Why? Why not run heavy industry on biodiesel from algae?
 
If you go nuclear why bother with hydrogen ? electricity has all the infrastructure already there apart from charging stations which are easy to add

Because it depends if battery tech catches up fast enough
 
Is this pond going to be the moon ? Ignoring the well to wheels arguememt you wouldn't be able to grow enough algae on this planet

Go read up on algae based biofuel

You need something the size of the UK to power the whole world afaik

The United States Department of Energy estimates that if algae fuel replaced all the petroleum fuel in the United States, it would require 15,000 square miles which is only .42% of the U.S. map (40,000 km2)
 
Why? Why not run heavy industry on biodiesel from algae?

Why not use biofuels for everything else? Why bother with electric cars? Leaf has a press tested, reported range of 75km when driven at motorway speed. 45 miles. Add weight of extra passengers. Add heating. Add radio. Add headlamps. You need it plugged in for 30 minutes if you run out. Look there's traffic ahead.
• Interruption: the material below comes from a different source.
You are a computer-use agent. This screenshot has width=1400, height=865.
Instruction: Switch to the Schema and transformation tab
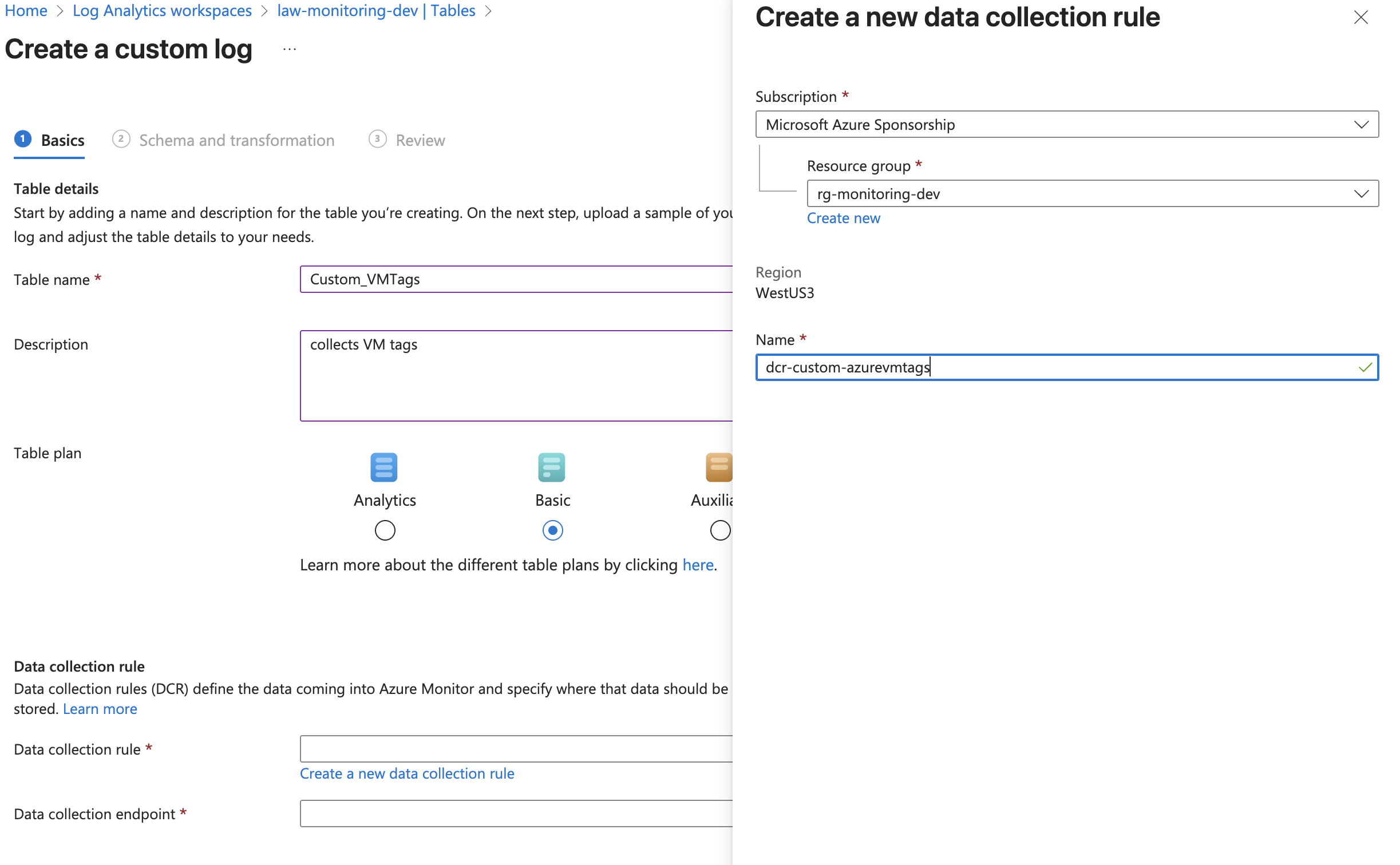click(237, 140)
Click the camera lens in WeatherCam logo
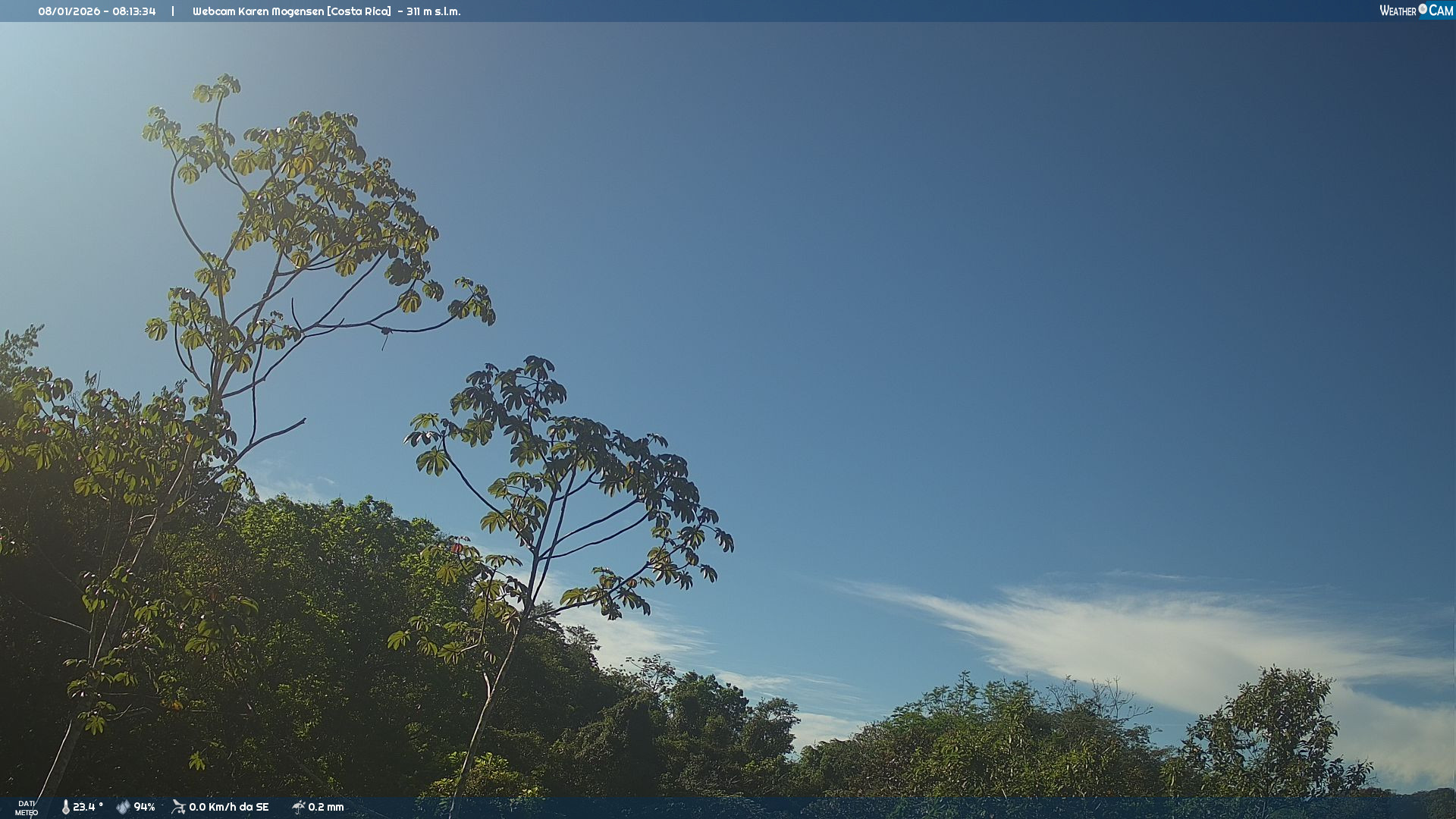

It's another Leaf driver who misjudged power requirements blocking one motorway lane.
 
Also, it says a range of 70-odd miles, but I assume this is granny driving?

If you decide to try the performance of the car a bit, what are we talking then? I bet the average town driver is looking at less than 50 miles on a charge.

Oh, and...

Using level 3 quick charging, the battery pack can be charged to 80% capacity in about 30 minutes.[55] Nissan developed its own 500-volt quick charger that went on sale in Japan for ¥1,470,000 (around US$16,800) in May 2010 and plans to install 200 at dealers in Japan.[56][57] Nissan warns that if fast charging is the primary way of recharging, then the normal and gradual battery capacity loss is about 10% more than regular 220-volt charging over a 10-year period.

So if you use the quick charge too much, it degrades the battery. Fantastic.

I don't mind the Leaf succeeding as a car, hell it's good for the environment and although I don't believe in GW, anything that improves quality of air is a good thing.

But it needs to be implemented better than this.
 
Because ICE is not as efficient as electric, and never will be
ICE also generates plenty of toxic stuff, and especially diesel engines which is what biofuel is.


Batteries or similar media will eventually catch up, give it time.
 
The car companies should be using hybrids to improve battery technology - there's plenty of opportunity there to slowly better energy storing techniques before going for something like this.

I'm going to sit firmly on the fence on this. I think the Leaf itself will be a FAIL of 2011 simply because of the figures it claims. But if it leads to better things from the industry..
 
ICE also generates plenty of toxic stuff, and especially diesel engines which is what biofuel is.


Biodiesel in Diesel engines reduces overall emissions



Biofuels are allot more expensive to run than electric cars, my Mondeo runs on 100% home-made biodiesel cost of around 10p a litre and still a Nissan leaf will cut that cost in half!